We made it down to Grenoble again on Saturday: Margo had someone ring her (apparently been trying to get in touch for the past three months) to see if she was interested in giving patchwork courses. So off we went and bravely took the tram from the Maison de Tourisme to Cours Berriat (an enormously long avenue named after the megalomaniac who built it back in the 19th century) only to find ourselves at the wrong end of it, and had to trot back a couple of kilometres to get back to civilisation and where Margo wanted to be.

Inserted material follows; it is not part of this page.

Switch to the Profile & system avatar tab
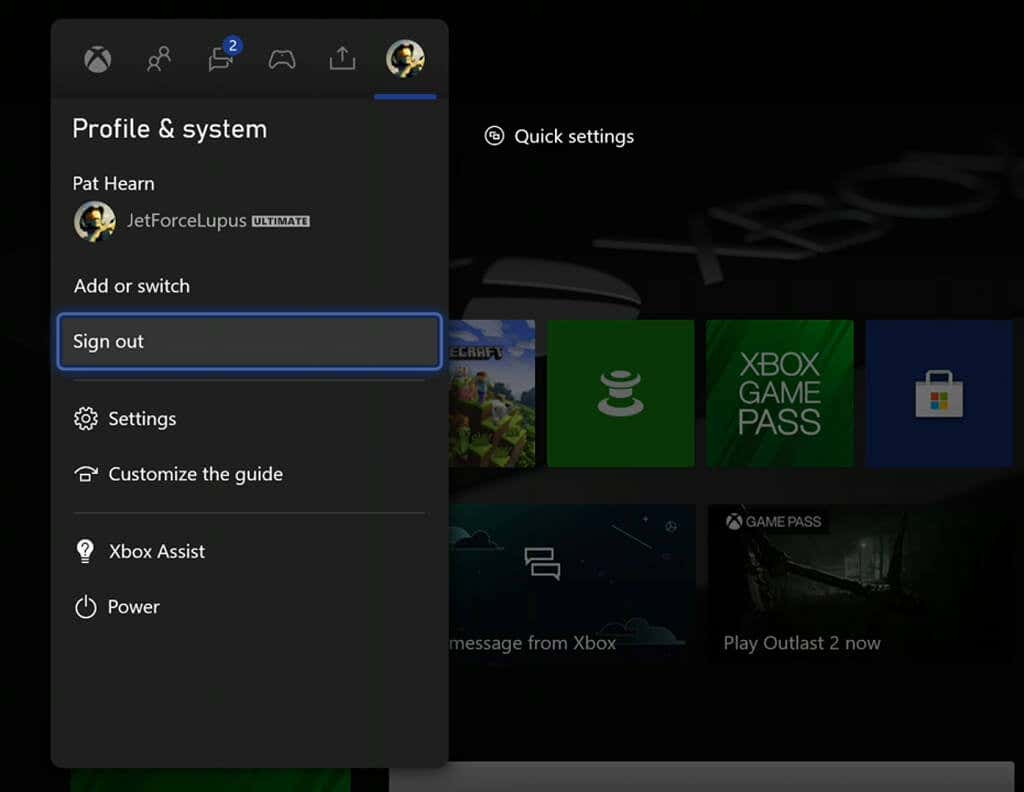 (405, 60)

Wandering around while Margo chatted (and incidentally picking up a quarter-kilo of Jamaica Blue Mountain coffee beans) it became clear that Grenoble (like Paris, or Lyon, or any other big European city) is a disparate collection of quartiers. I'm not sure that English has a word for that - probably does, but I can't remember it - a part of the city that has its own separate cultural identity. I suppose most people visit a city and see the center and think that's all there is to it: I know I was surprised when I spent 4 or 5 hours lost in Brussels slowly working my way back to the center of town on foot, about 13 years ago now. Anyway, I'd kind of forgotten (Chambéry being so small, and almost uniformly bourgeois), and it was fun to find that off this enormous avenue there were little windy streets (with names like "rue des Bons Enfants") full of Chinese shops and Indian restaurants (and the occasional sex-shop, promising "High-tech video viewing rooms" and unnamed marital aids) and Bang & Olufsen showrooms worming their way off towards a cathedral, or whereever. The funny thing is that in summer streets like that just disappear: the shuttered shopfronts (closed for holidays) must become invisible in the heat-haze and the streets themselves turn into cul-de-sacs with a couple of rubbish bins out the front. Maybe it's just that old cobblestones with a hint of rain on them and lit-up shop windows as Christmas comes are more enticing than a dusty alley baking under 38°.

(While we were wandering about we came upon a magnificant Harley-Davidson and Jeremy hung around it saying "Cool! Cool!" and would probably have licked the saddlebags had not the owner come out of the bar and offered him the keys. He doesn't yet have Malyon's presence of mind, and politely refused them.)

Anyway, Happy Christmas and a Furry New Bear to all of you, and with any luck some of you will get off your fat chuffs in 2001 and come over here to say hello. Whatever, have a really nice Christmas.